Repeat precisely the line in which "[button] (1577, 33)" occurs and all lines that follow it in the entries below. Pictures must be omitted.

===== Data under study =====

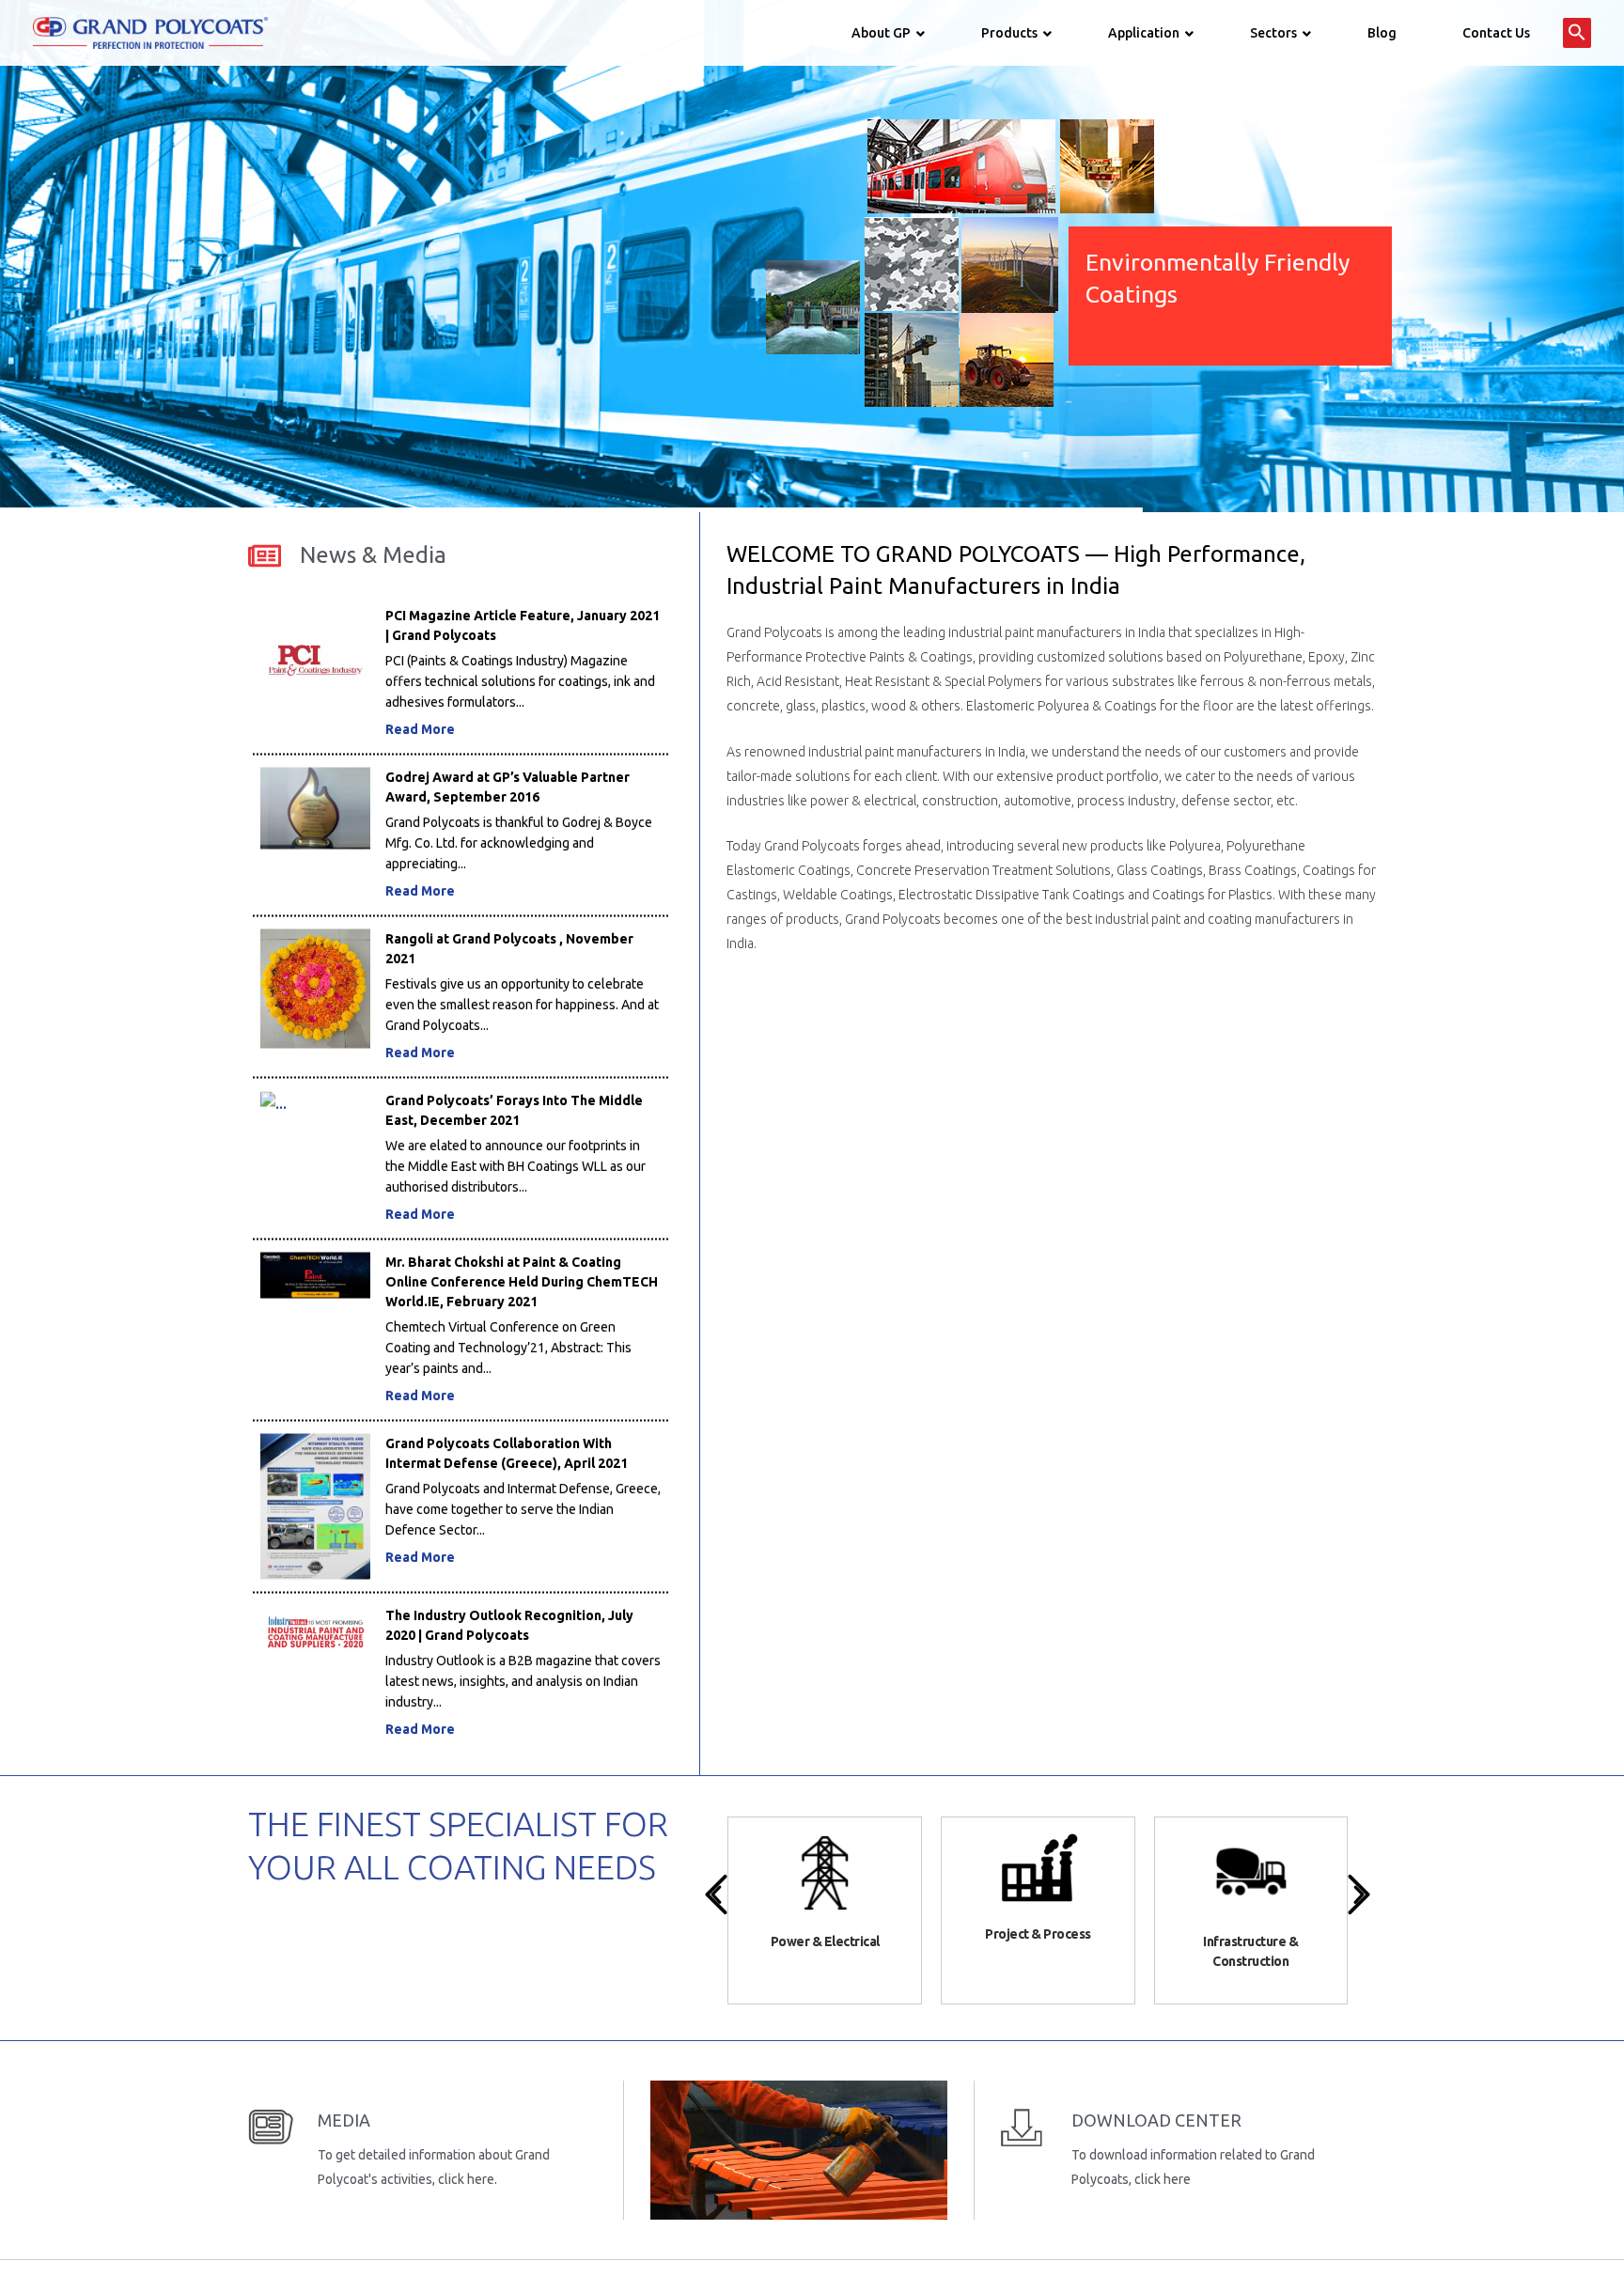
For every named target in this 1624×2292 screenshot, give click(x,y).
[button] (1577, 33)
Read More (420, 666)
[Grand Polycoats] (150, 31)
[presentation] (716, 1894)
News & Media (373, 555)
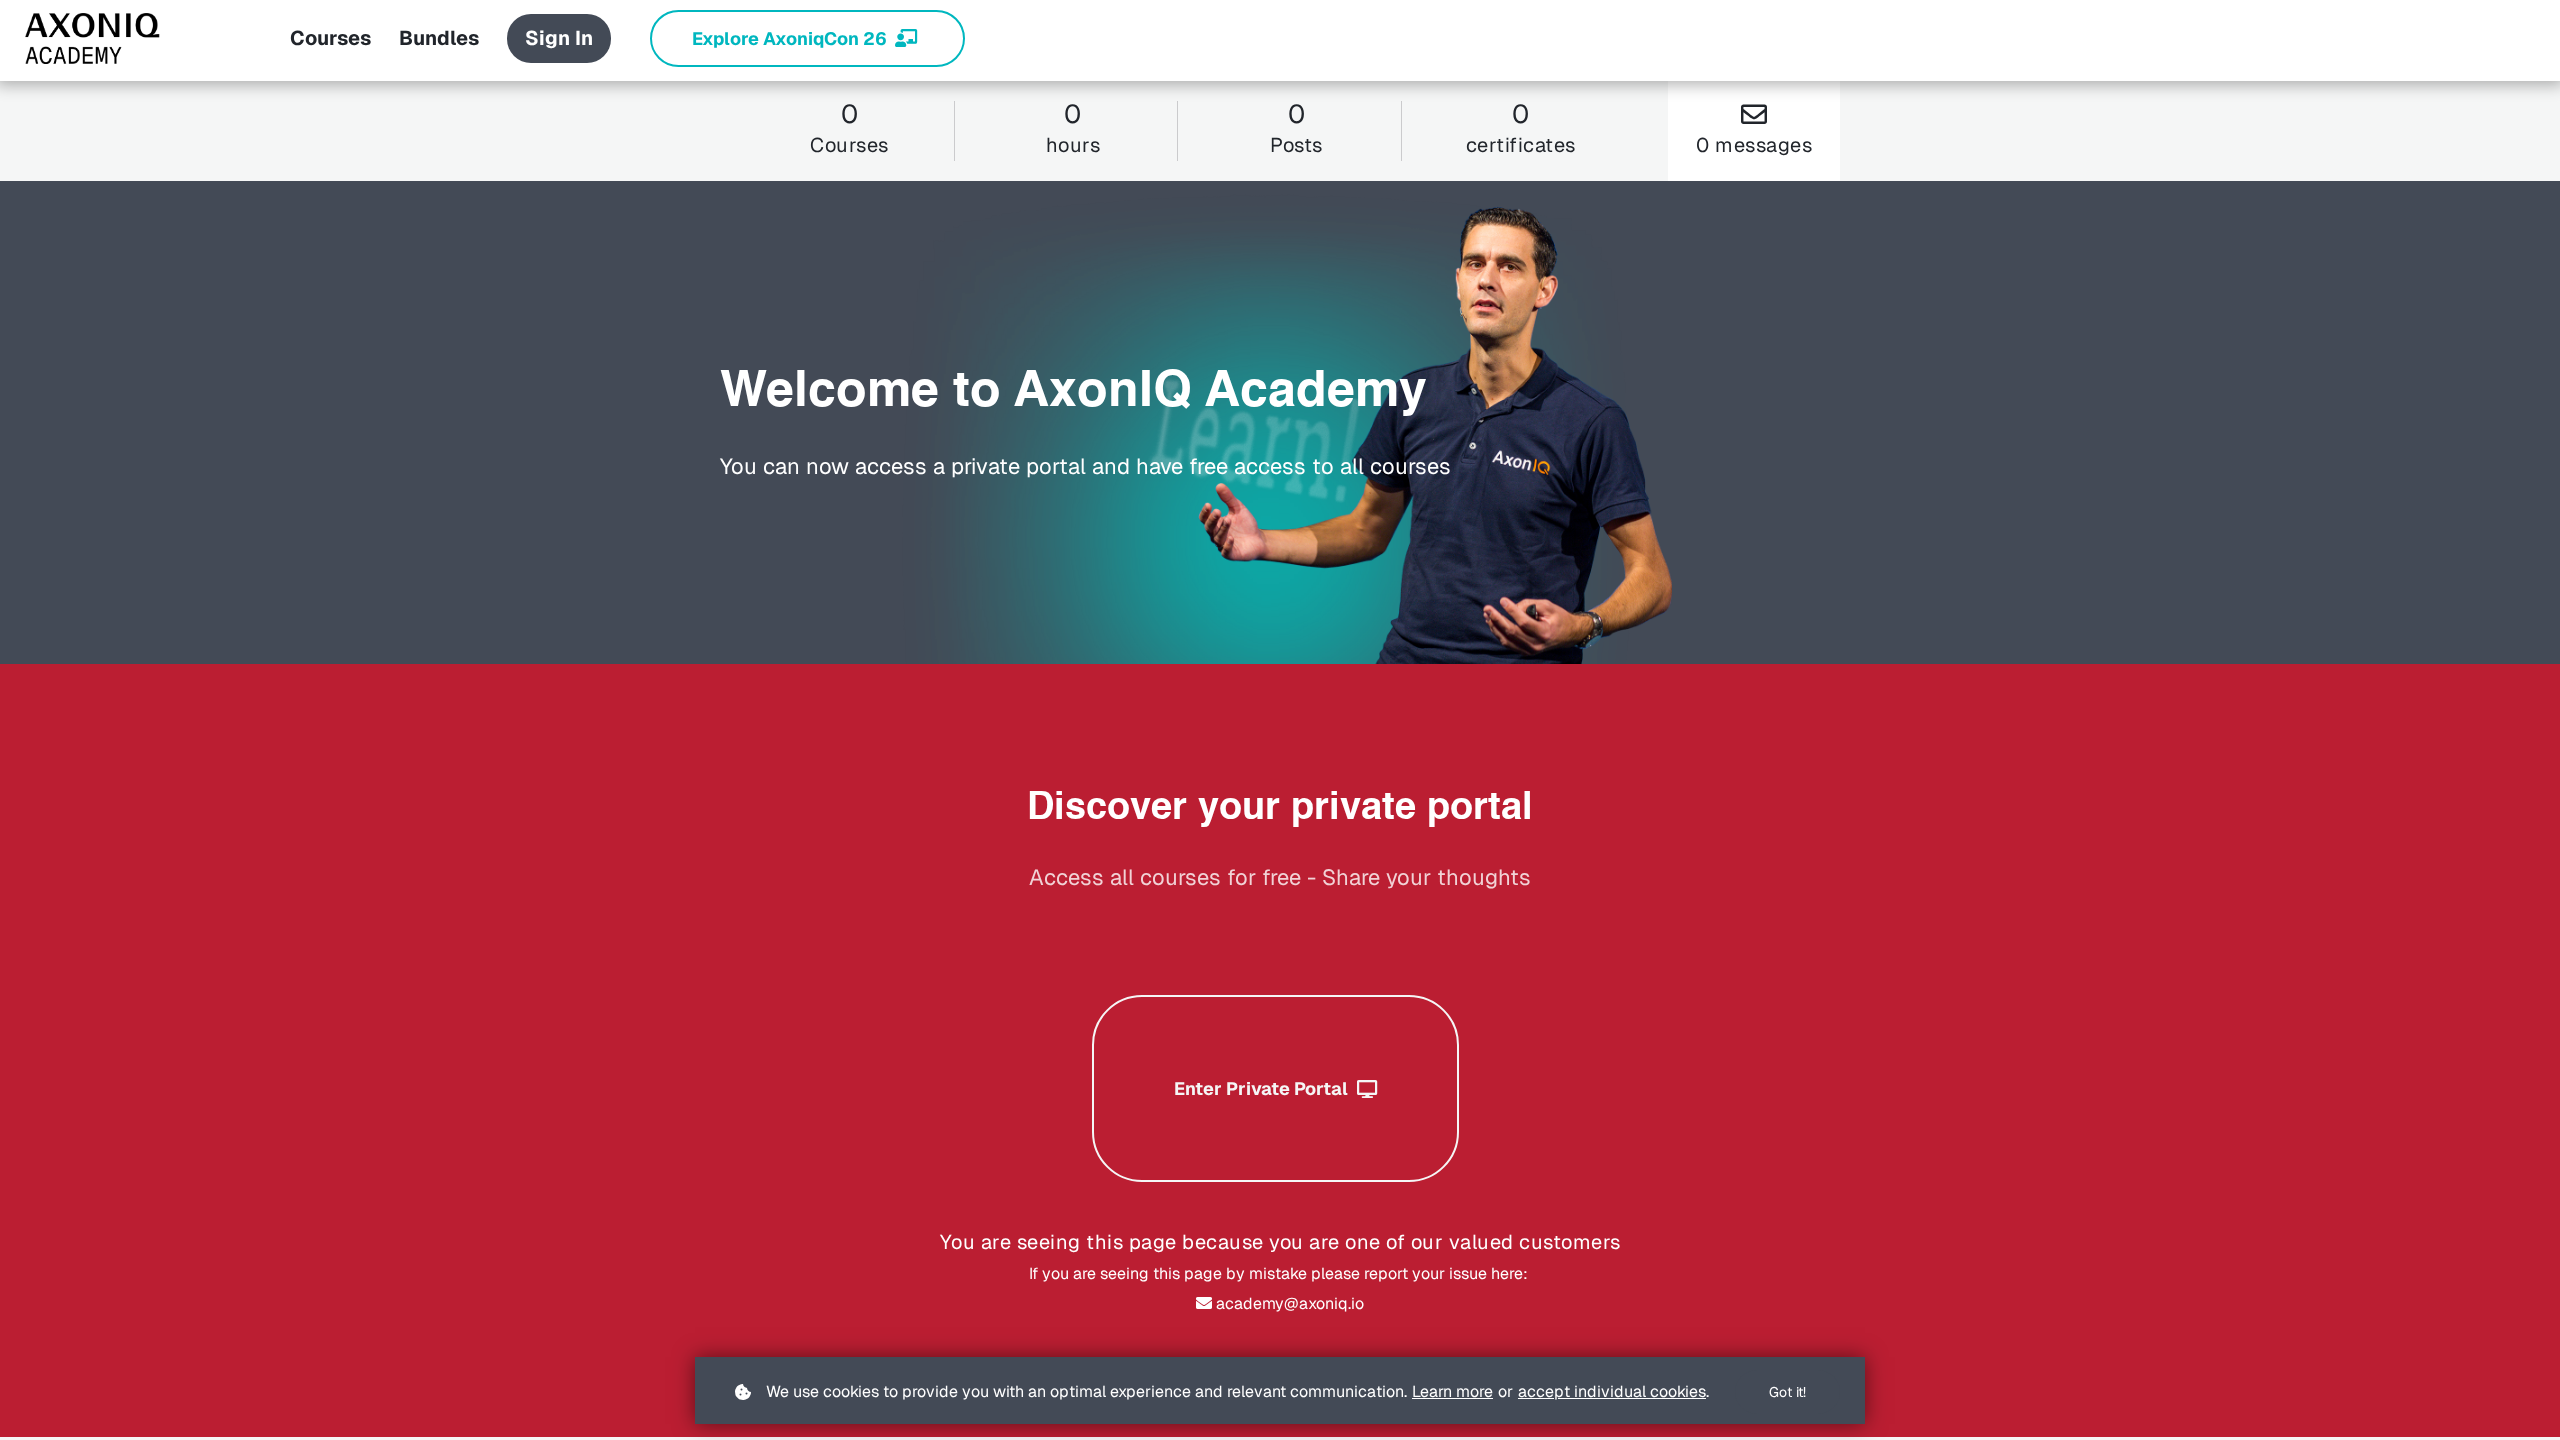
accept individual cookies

=====

* Task solution *
[button] (1577, 33)
Read More (420, 666)
[Grand Polycoats] (150, 31)
[presentation] (716, 1894)
News & Media (373, 555)
accept individual cookies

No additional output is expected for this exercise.